In 1947, construction began on an FM station that could also provide nighttime service, WFMI on 97.3 MHz, licensed to Portsmouth, but with a remote transmitter site located atop the middle peak of Saddleback Mountain. At a 1948 congressional hearing, Bert Georges, Vice President and general manager of WHEB, Inc., testified that: "I believe that FM is superior to AM and superior to any other aural service. I believe in years to come it will be the leading method of aural broadcasting. . . I believe that FM is here to stay, and I think it is going to supplement AM for a while and then definitely supplant it in the future." However, acceptance of FM was slow, and a local survey found that only 22 percent of homes had FM receivers.
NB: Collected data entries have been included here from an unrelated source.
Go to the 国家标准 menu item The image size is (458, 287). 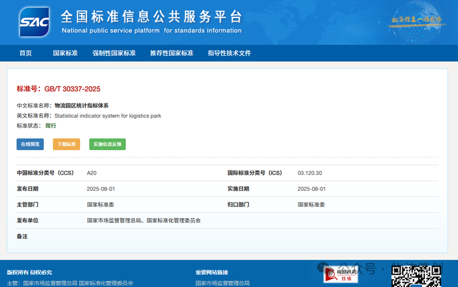[x=65, y=53]
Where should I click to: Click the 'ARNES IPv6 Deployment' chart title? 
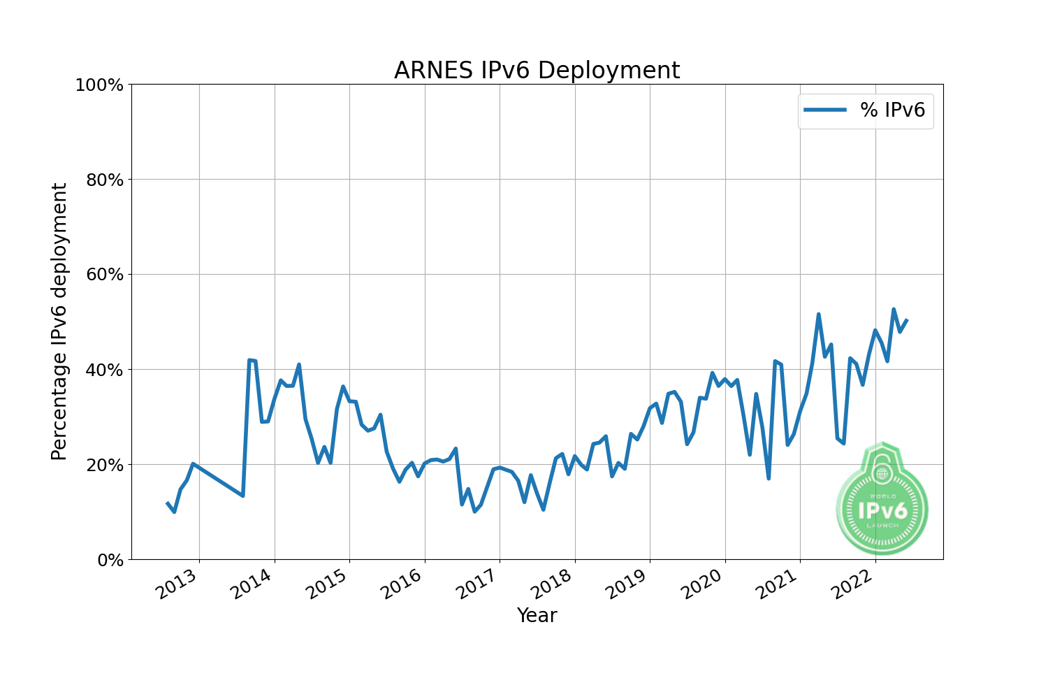537,71
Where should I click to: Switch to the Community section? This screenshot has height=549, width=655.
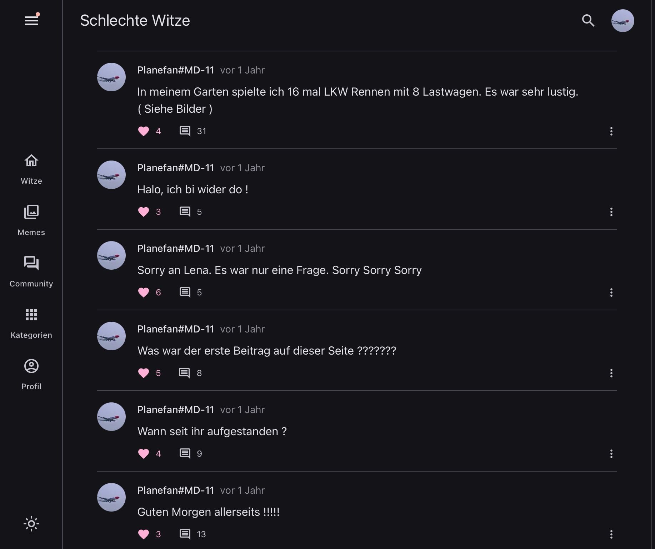pyautogui.click(x=31, y=271)
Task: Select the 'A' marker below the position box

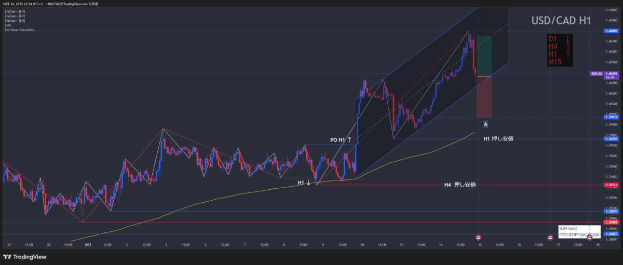Action: (x=485, y=124)
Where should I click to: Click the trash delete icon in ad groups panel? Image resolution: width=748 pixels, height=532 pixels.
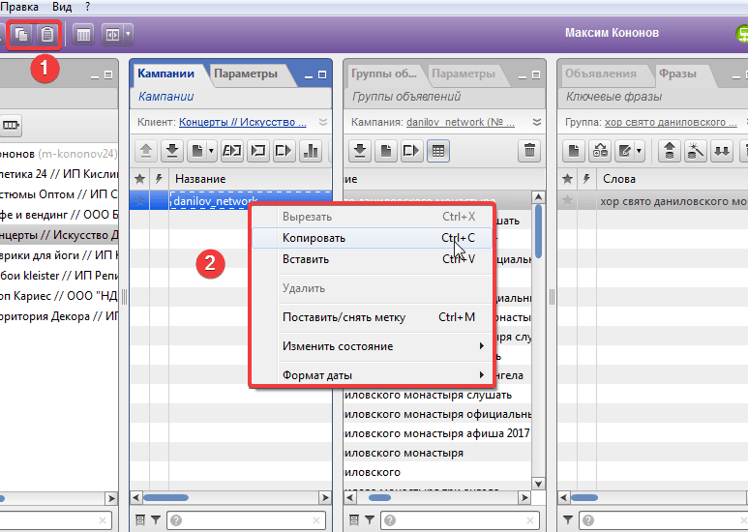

This in turn reduced the value and revenues of advertising, and when WFMI contracted sponsorship for a basketball tournament in March 1949, it was only able to charge 20 percent of the standard rate paid for WHEB. WFMI was deleted a few months later on August 25, 1949, at "Request of applicant".

===WHEB-FM / WPFM / WHEB===
The economics for FM stations had somewhat improved in the early 1960s, and Knight Broadcasting of New Hampshire started to make plans to return to the band. In March 1962, a fire destroyed the WHEB (AM) studios, and a year later operations moved into a newly built facility. In June 1962, Knight Broadcasting had filed an application for a new FM station in Portsmouth that was approved in December, and the new facility included studios for the not-yet-operating FM station.

The FM station was authorized for operation on 100.3 MHz. Assigned the call sign WHEB-FM, it began broadcasting on January 14, 1964, with a reported 60% duplication of programming of the AM station. The two stations simulcast a full service middle of the road (MOR) format, and the FM station allowed listeners to continue hearing programming after the AM station signed off for the day.

At first, WHEB-FM was authorized for an effective radiated power (ERP) of 5,650 watts, significantly less than its later output. In 1967 WHEB-FM changed its call sign to WPFM, while continuing to simulcast 750 WHEB most of the day. In 1971 the call letters were changed back to WHEB-FM.

In the early 1980s, WHEB-FM got an ERP boost to 31,000 watts, coupled with its own separate programming, a Top 40 format. The station adopted the nickname "The Star Station", and many listeners had a very popular yellow square sticker on their cars with a star in the middle and the call sign under it. In one promotion, this sticker could be used to get gas for 25 cents a gallon, causing long lines out onto Route 1. The AM station continued its full service MOR sound. Within a few years, WHEB-FM switched to an album rock format. The AM station, still only a 1,000–watt limited-time station, became a simulcast of WHEB-FM, for several more years.

In 1991, Knight Broadcasting decided the AM station was no longer needed, and was shut down, and the license handed in to the Federal Communications Commission for deletion. With the WHEB call sign no longer used on AM 750, WHEB-FM dropped the FM suffix from its call letters and became simply WHEB. (Portsmouth's other AM radio station, WMYF (1380 AM), was shut down in 2015; it by then had itself come under common ownership with WHEB.)

Also in the 1990s, 100.3 WHEB got a boost in its ERP to 50,000 watts, the maximum power permitted for most New Hampshire FM stations. In 2000, WHEB was acquired by Clear Channel Communications, the forerunner to iHeartMedia.

In August 2021, the station's property in Portsmouth, including its radio tower, was listed for sale at $3.6 million.